═══ Available records ═══

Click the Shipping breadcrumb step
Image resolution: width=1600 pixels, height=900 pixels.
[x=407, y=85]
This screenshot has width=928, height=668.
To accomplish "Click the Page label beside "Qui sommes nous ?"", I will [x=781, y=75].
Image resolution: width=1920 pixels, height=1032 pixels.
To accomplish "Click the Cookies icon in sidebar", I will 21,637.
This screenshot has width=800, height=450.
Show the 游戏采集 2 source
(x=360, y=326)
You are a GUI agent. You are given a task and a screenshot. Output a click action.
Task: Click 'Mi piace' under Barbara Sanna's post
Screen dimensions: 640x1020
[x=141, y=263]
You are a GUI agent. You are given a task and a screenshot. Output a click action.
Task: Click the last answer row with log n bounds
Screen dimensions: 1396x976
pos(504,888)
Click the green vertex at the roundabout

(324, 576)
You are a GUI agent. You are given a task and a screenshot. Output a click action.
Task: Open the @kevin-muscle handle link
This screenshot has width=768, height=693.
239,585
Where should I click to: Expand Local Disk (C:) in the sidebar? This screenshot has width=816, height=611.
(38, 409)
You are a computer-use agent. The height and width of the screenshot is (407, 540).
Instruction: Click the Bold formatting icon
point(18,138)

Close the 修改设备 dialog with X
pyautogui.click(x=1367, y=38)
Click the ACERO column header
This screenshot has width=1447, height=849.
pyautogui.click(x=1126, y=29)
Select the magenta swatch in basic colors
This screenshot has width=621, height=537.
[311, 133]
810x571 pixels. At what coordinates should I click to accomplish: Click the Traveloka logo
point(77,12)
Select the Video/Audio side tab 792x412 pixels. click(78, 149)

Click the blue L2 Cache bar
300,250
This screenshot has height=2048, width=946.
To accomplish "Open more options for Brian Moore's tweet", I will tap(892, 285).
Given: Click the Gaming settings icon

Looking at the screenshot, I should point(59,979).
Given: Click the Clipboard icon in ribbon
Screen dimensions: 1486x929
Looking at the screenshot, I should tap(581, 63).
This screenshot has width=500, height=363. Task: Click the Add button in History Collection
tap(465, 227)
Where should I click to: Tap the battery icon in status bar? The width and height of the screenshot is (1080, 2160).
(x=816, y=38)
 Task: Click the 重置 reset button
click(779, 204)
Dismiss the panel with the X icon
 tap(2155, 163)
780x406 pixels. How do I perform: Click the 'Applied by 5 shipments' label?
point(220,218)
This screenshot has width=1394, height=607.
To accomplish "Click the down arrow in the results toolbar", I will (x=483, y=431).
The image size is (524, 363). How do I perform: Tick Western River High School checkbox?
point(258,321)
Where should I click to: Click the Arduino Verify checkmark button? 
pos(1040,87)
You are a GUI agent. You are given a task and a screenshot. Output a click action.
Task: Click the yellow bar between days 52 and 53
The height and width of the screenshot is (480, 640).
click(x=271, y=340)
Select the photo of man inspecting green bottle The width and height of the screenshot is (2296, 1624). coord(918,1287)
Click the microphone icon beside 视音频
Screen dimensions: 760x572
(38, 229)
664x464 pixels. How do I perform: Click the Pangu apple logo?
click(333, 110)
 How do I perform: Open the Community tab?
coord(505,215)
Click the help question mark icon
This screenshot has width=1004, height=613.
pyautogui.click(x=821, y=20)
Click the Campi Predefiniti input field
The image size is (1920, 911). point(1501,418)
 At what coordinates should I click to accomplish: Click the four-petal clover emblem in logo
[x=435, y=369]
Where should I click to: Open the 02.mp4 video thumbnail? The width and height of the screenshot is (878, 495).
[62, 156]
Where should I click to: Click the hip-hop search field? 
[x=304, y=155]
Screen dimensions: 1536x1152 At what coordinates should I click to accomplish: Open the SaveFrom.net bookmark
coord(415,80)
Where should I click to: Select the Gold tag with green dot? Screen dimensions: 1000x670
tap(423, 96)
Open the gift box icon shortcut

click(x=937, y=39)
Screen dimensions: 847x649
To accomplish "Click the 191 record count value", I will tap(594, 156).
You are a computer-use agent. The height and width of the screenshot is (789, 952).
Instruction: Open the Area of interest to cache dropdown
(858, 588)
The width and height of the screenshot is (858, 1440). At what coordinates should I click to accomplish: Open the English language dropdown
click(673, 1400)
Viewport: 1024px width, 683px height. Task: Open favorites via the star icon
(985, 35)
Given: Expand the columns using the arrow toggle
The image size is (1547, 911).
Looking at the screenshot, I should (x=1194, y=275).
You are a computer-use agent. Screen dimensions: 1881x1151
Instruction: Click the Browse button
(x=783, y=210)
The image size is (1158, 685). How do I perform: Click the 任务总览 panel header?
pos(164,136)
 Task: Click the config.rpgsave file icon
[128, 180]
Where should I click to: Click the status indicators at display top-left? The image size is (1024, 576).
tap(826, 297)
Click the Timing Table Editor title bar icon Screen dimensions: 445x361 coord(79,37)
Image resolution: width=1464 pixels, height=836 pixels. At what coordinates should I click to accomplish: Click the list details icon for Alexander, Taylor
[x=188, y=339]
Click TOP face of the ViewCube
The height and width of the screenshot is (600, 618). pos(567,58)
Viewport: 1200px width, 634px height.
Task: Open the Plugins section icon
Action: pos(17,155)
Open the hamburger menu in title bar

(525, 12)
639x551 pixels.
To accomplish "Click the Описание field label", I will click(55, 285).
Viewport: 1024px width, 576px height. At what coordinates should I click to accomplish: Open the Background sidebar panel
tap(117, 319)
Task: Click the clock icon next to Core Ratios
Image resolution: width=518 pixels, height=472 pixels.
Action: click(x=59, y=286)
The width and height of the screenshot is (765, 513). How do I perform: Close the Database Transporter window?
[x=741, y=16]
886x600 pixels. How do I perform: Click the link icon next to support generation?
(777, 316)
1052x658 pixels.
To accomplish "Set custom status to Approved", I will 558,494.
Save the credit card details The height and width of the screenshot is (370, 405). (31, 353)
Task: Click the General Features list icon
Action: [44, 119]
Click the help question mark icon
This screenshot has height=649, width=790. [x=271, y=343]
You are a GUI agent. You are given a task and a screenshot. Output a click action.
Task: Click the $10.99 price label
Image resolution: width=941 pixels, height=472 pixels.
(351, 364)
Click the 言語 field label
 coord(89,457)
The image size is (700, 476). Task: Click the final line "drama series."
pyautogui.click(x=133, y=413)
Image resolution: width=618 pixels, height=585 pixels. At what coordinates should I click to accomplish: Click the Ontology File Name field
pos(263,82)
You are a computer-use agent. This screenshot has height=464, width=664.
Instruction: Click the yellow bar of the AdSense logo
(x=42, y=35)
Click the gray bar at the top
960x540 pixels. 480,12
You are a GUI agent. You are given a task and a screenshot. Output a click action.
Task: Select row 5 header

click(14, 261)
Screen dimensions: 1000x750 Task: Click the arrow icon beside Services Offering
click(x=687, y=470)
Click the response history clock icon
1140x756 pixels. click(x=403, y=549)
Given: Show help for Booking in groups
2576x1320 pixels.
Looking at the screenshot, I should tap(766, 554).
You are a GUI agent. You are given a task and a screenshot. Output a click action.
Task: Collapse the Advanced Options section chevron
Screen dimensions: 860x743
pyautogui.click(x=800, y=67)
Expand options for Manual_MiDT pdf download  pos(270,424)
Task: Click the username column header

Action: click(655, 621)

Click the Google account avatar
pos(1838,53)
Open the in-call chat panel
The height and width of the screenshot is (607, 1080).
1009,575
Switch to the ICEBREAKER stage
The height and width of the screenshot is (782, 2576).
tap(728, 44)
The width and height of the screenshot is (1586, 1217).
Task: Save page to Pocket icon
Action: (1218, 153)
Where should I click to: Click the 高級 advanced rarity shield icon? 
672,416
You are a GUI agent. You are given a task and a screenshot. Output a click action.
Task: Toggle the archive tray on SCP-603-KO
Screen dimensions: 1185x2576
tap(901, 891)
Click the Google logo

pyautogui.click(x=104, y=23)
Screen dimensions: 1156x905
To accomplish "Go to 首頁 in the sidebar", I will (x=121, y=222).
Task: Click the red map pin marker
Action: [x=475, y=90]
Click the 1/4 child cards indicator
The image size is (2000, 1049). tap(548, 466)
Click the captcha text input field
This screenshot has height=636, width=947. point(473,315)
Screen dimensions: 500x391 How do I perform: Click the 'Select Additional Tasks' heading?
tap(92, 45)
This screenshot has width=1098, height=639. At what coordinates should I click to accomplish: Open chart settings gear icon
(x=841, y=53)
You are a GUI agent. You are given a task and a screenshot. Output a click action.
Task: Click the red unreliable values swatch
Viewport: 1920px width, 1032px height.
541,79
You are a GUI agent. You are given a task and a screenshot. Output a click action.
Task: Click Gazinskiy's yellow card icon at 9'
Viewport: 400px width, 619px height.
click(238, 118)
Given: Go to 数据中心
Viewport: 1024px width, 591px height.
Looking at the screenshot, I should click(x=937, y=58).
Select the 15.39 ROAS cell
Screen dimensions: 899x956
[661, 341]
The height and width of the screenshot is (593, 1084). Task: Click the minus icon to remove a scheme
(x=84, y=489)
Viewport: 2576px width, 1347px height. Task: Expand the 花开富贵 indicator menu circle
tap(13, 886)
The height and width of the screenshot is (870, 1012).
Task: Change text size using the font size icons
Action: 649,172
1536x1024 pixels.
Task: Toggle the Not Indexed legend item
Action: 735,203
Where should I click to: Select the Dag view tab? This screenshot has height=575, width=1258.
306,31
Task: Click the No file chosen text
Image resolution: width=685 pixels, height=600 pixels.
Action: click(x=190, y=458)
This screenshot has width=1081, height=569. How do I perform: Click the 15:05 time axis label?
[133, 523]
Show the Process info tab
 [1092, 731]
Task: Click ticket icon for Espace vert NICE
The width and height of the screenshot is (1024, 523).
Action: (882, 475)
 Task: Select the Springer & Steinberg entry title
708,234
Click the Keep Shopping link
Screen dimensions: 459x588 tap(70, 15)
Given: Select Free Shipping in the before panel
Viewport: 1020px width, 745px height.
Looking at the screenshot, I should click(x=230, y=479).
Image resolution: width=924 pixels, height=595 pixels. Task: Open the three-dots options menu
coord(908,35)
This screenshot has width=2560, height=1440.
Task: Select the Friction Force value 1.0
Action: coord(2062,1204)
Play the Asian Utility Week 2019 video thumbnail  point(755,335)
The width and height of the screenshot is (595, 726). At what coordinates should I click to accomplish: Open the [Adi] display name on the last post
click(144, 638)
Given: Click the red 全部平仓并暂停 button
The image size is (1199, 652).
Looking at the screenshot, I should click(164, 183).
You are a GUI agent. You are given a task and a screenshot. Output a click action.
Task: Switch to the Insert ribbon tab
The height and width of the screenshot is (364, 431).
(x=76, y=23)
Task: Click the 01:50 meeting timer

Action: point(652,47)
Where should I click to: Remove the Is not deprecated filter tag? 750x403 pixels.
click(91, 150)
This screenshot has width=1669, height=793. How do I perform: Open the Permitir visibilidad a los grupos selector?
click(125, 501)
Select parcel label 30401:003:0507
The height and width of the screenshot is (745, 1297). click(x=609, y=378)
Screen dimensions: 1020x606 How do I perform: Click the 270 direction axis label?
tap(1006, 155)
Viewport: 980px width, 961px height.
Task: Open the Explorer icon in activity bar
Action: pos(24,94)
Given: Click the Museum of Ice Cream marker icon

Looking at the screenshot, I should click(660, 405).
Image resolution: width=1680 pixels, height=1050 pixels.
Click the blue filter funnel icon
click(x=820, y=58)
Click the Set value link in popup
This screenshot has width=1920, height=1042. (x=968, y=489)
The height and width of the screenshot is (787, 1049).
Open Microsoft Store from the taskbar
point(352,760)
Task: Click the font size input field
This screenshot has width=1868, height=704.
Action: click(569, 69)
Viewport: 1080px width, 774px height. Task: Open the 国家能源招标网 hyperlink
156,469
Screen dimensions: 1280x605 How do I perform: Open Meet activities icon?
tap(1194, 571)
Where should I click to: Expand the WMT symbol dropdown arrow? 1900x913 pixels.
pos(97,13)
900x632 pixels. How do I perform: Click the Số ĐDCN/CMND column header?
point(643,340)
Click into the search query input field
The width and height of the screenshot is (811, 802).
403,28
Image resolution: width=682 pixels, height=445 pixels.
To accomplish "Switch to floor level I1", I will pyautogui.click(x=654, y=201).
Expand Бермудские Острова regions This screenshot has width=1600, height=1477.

═══

Work instructions ▸ Lines holding "swatch" are the ones to copy; find all of them in the listing.

Task answer ▸
Select the magenta swatch in basic colors
Task: Click the red unreliable values swatch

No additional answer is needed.